Quoted passage –
Temperature also introduces a negative quadratic trend which suggests that sales eventually plateau at a high enough temperature before beginning to decrease. This makes sense; if the temperature becomes hot enough to be unbearable then people will often stay inside.

We also see a non-trival interaction between temperature and price which suggests that customers become less price sensitive as the temperature increases. This also makes sense given how much more refreshing a fresh ice cream cone can appear to be under the blazing sun.

These inferences can be used to not only understand previous sales but also optimize the circumstances for future sales. For example given forecasts for temperature and bookings in the upcoming peak season we might be interested in how to set the price of an ice cream cone to maximize sales.

If we write $x_{i} = p$ and $x_{\bar{i}} = (t, b)$ then within our quadratic model this conditional optimum is given by \[ \begin{align*} \mathbf{0} &= \nabla f (\Delta \mathbf{x}^{*}_{i}, \mathbf{x}_{\bar{i}} ) \\ \mathbf{0} &= \nabla_{i} \Big[ \quad \alpha \\ &\quad\quad\quad + \Delta \mathbf{x}^{T}_{i} \cdot \boldsymbol{\beta}_{1, i} + \Delta \mathbf{x}^{T}_{\bar{i}} \cdot \boldsymbol{\beta}_{1, \bar{i}} \\ &\quad\quad\quad + \Delta \mathbf{x}^{T}_{i} \cdot \boldsymbol{\beta}_{2, ii} \cdot \Delta \mathbf{x}_{i} \\ &\quad\quad\quad + 2 \, \Delta \mathbf{x}^{T}_{\bar{i}} \cdot \boldsymbol{\beta}_{2, \bar{i}i} \cdot \Delta \mathbf{x}_{i} \\ &\quad\quad\quad + \Delta \mathbf{x}^{T}_{\bar{i}} \cdot \boldsymbol{\beta}_{2, \bar{i}\bar{i}} \cdot \Delta \mathbf{x} \quad\quad\quad\quad \Big]_{\Delta \mathbf{x}_{i} = \Delta \mathbf{x}_{i}^{*} } \\ \mathbf{0} &= \boldsymbol{\beta}_{1, i} + 2 \, \boldsymbol{\beta}_{2, ii} \cdot \Delta \mathbf{x}_{i}^{*} + 2 \, \boldsymbol{\beta}_{2, i\bar{i}} \cdot \Delta \mathbf{x}_{\bar{i}} \\ 2 \, \boldsymbol{\beta}_{2, ii} \cdot \Delta \mathbf{x}_{i}^{*} &= - \left( \boldsymbol{\beta}_{1, i} + 2 \, \boldsymbol{\beta}_{2, i\bar{i}} \cdot \Delta \mathbf{x}_{\bar{i}} \right) \\ \Delta \mathbf{x}_{i}^{*} &= - \frac{1}{2} ( \boldsymbol{\beta}_{2, ii} )^{-1} \left( \boldsymbol{\beta}_{1, i} + 2 \, \boldsymbol{\beta}_{2, i\bar{i}} \cdot \Delta \mathbf{x}_{\bar{i}} \right). \end{align*} \]

Given the projections

temp_proj <- 90
book_proj <- 2000

the optimal price becomes

opt_price <- - 0.5 * (samples$beta1[,2] +
                      2 * samples$beta2_o[,1] * temp_proj +
                      2 * samples$beta2_o[,3] * book_proj) / samples$beta2_d[2] +
                      data$x0[2]

par(mfrow=c(1, 1), mar = c(5, 1, 3, 1))
plot_marginal_comp(data$X[,2], opt_price, "Optimal Price (c$)",
                   c(225, 375), c(0, 0.075))
text(250, 0.05, cex=1.25, label="Optimal\nProjected\nPrice",
     pos=4, col=c_dark)
text(320, 0.02, cex=1.25, label="Historical\nPrices",
     pos=4, col=c_light)

Element and text location data:
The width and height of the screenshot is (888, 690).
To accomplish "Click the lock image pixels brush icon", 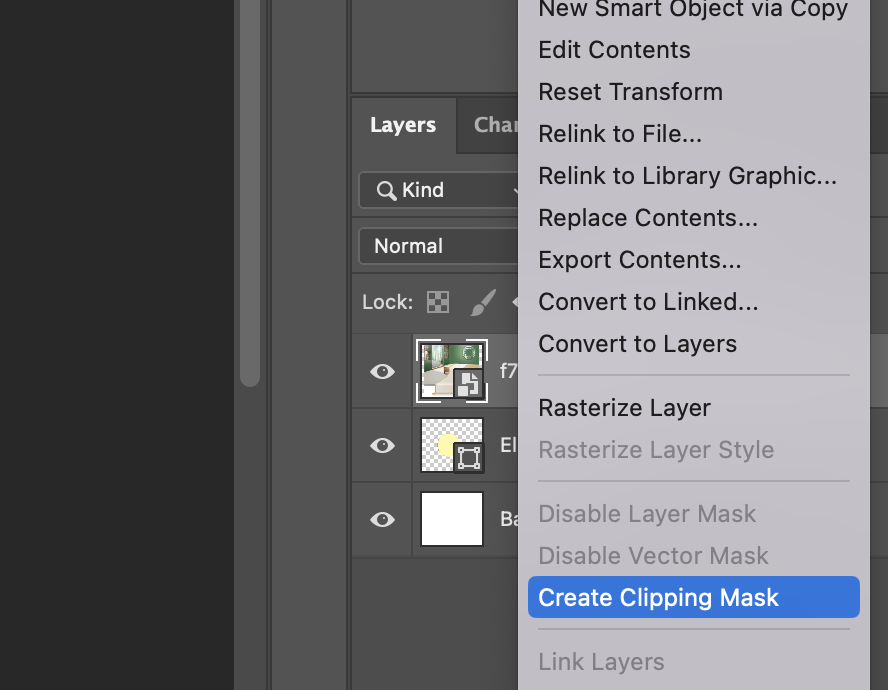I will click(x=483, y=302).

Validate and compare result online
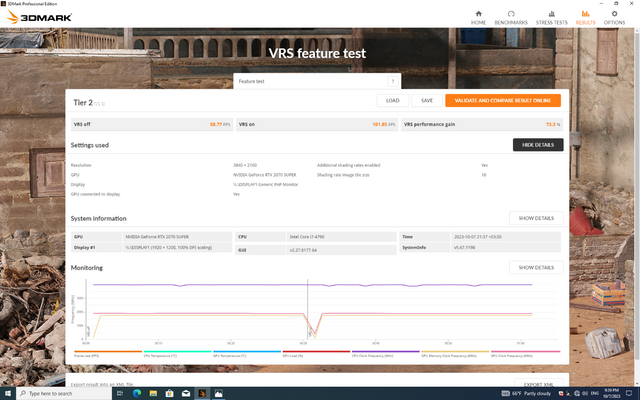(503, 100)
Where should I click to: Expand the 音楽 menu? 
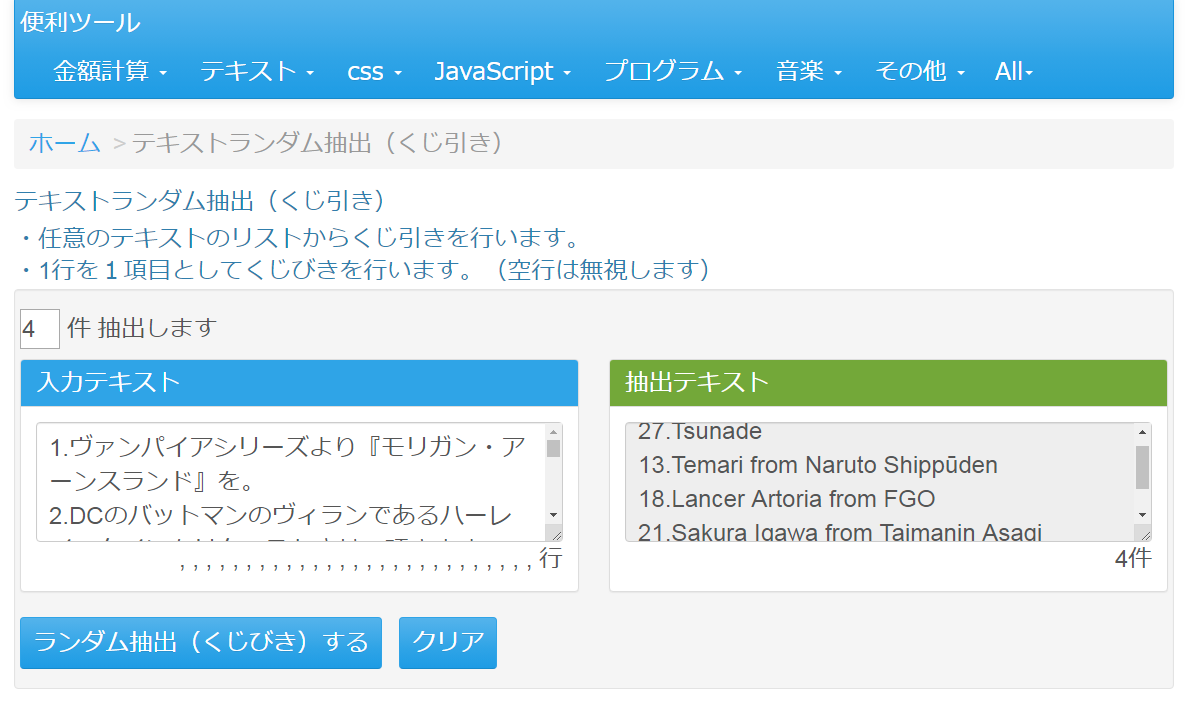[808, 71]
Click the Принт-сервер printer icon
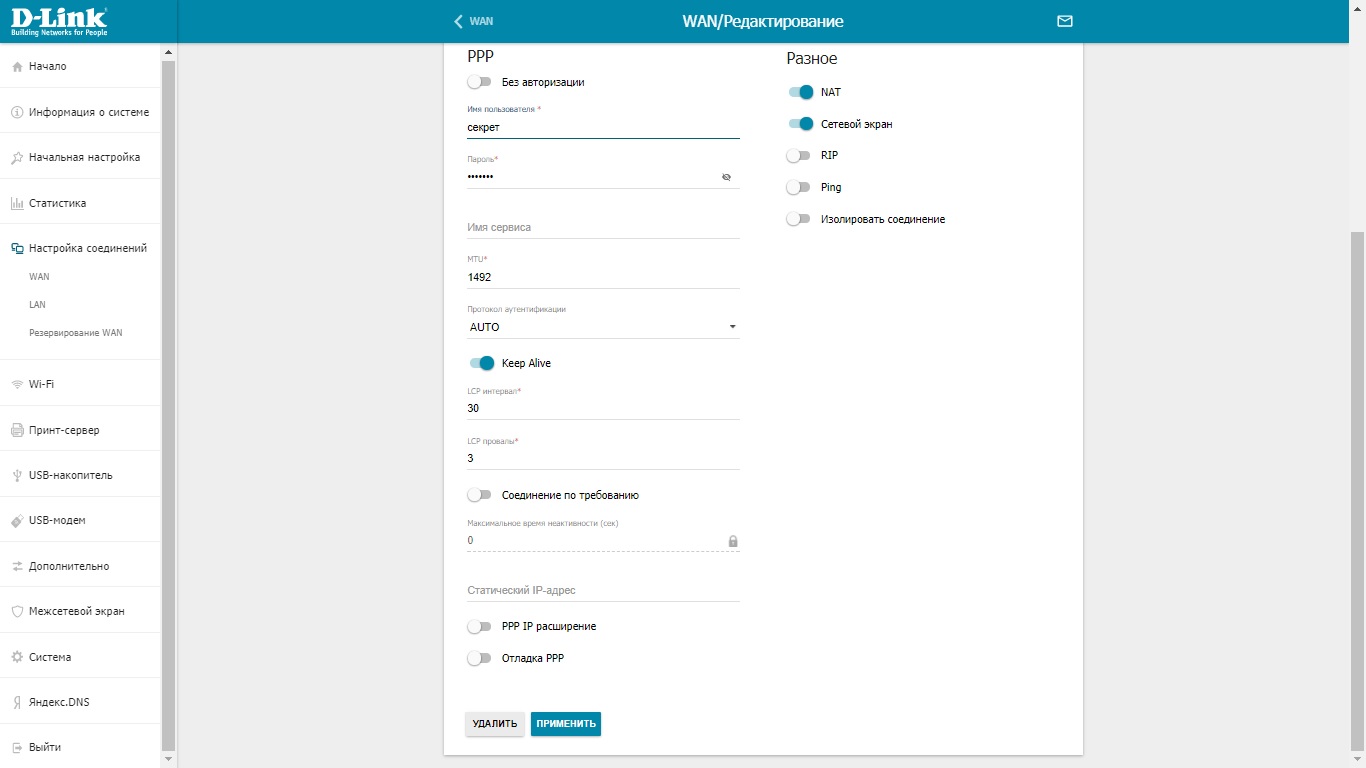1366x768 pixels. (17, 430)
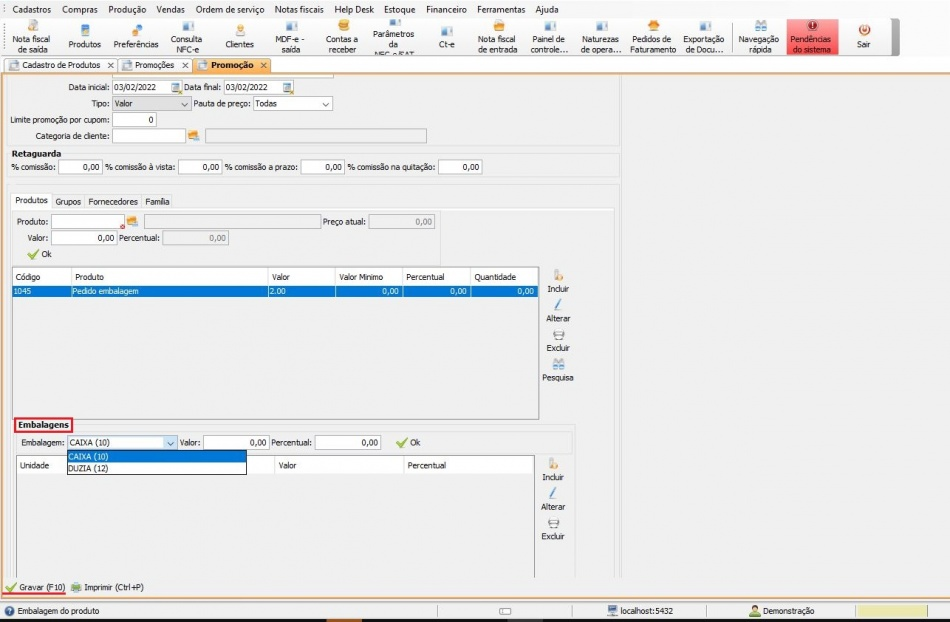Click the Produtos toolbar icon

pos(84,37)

Given instruction 1 –
According to the ice cream sales passage, how does customers' sensitivity to price change as the temperature increases?
Given instruction 2 –
Reproduce the ice cream sales passage word for word, everything from "Temperature also introduces" down to "the blazing sun.".

Worked solution 1 –
Customers become less price sensitive as the temperature increases.

Worked solution 2 –
Temperature also introduces a negative quadratic trend which suggests that sales eventually plateau at a high enough temperature before beginning to decrease. This makes sense; if the temperature becomes hot enough to be unbearable then people will often stay inside.

We also see a non-trival interaction between temperature and price which suggests that customers become less price sensitive as the temperature increases. This also makes sense given how much more refreshing a fresh ice cream cone can appear to be under the blazing sun.